# Task input

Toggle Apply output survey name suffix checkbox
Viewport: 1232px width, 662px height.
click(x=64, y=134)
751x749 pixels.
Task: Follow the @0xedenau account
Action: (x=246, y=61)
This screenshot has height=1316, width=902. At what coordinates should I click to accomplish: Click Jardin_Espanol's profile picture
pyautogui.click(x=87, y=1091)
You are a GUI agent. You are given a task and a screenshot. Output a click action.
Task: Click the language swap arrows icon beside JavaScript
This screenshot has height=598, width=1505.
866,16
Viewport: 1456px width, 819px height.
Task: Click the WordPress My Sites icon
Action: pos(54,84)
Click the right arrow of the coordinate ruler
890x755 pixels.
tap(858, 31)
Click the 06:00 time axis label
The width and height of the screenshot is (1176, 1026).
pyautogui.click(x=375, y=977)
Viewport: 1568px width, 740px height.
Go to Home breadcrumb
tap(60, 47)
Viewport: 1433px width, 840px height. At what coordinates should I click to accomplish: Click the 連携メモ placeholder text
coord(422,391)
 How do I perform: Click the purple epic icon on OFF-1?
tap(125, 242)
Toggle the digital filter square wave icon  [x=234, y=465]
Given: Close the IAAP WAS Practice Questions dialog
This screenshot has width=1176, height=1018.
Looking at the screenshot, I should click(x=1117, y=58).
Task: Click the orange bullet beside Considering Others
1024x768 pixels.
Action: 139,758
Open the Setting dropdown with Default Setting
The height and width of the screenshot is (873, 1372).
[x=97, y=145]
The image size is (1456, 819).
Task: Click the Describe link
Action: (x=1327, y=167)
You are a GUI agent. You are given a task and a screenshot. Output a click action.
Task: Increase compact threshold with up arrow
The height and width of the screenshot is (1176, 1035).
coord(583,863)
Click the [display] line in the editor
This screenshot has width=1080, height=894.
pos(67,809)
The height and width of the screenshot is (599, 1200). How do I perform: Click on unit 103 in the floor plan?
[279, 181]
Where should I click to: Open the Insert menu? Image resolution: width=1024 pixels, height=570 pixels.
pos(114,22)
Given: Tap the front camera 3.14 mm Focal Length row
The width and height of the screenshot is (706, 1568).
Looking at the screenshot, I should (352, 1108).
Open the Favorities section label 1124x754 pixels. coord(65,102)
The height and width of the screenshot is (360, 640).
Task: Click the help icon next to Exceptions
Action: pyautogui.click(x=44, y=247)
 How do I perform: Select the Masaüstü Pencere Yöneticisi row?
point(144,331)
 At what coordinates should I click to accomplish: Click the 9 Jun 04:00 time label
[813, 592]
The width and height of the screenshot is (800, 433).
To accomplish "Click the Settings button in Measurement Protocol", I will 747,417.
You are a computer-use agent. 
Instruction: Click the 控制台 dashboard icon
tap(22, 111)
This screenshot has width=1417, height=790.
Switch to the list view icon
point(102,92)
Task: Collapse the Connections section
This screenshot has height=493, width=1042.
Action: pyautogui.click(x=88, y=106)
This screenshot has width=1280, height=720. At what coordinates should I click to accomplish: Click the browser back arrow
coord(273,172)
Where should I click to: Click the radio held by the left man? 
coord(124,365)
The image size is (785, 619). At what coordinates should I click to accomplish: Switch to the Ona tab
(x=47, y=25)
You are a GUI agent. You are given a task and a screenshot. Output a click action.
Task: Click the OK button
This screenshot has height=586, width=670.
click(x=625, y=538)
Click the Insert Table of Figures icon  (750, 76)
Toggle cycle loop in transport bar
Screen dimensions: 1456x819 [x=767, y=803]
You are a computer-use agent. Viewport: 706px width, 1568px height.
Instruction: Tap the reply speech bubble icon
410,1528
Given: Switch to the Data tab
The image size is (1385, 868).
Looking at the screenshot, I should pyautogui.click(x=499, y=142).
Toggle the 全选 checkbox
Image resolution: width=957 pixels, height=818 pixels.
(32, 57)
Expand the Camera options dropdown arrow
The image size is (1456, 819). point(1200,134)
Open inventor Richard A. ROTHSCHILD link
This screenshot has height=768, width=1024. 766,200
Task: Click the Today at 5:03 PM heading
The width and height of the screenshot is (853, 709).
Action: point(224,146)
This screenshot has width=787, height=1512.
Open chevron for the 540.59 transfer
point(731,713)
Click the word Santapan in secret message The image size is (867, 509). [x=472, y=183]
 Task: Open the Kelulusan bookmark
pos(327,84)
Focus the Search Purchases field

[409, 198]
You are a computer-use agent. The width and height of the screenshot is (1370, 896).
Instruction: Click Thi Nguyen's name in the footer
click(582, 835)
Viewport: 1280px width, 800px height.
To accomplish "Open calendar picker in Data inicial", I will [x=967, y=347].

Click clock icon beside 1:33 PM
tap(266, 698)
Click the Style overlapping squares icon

# Required task
Reproduce the data word for word, from the line containing "This screenshot has width=787, height=1512." through the last line of the data, both included.

# Result for this task
This screenshot has width=787, height=1512.
Open chevron for the 540.59 transfer
point(731,713)
Click the word Santapan in secret message The image size is (867, 509). [x=472, y=183]
 Task: Open the Kelulusan bookmark
pos(327,84)
Focus the Search Purchases field

[409, 198]
You are a computer-use agent. The width and height of the screenshot is (1370, 896).
Instruction: Click Thi Nguyen's name in the footer
click(582, 835)
Viewport: 1280px width, 800px height.
To accomplish "Open calendar picker in Data inicial", I will [x=967, y=347].

Click clock icon beside 1:33 PM
tap(266, 698)
Click the Style overlapping squares icon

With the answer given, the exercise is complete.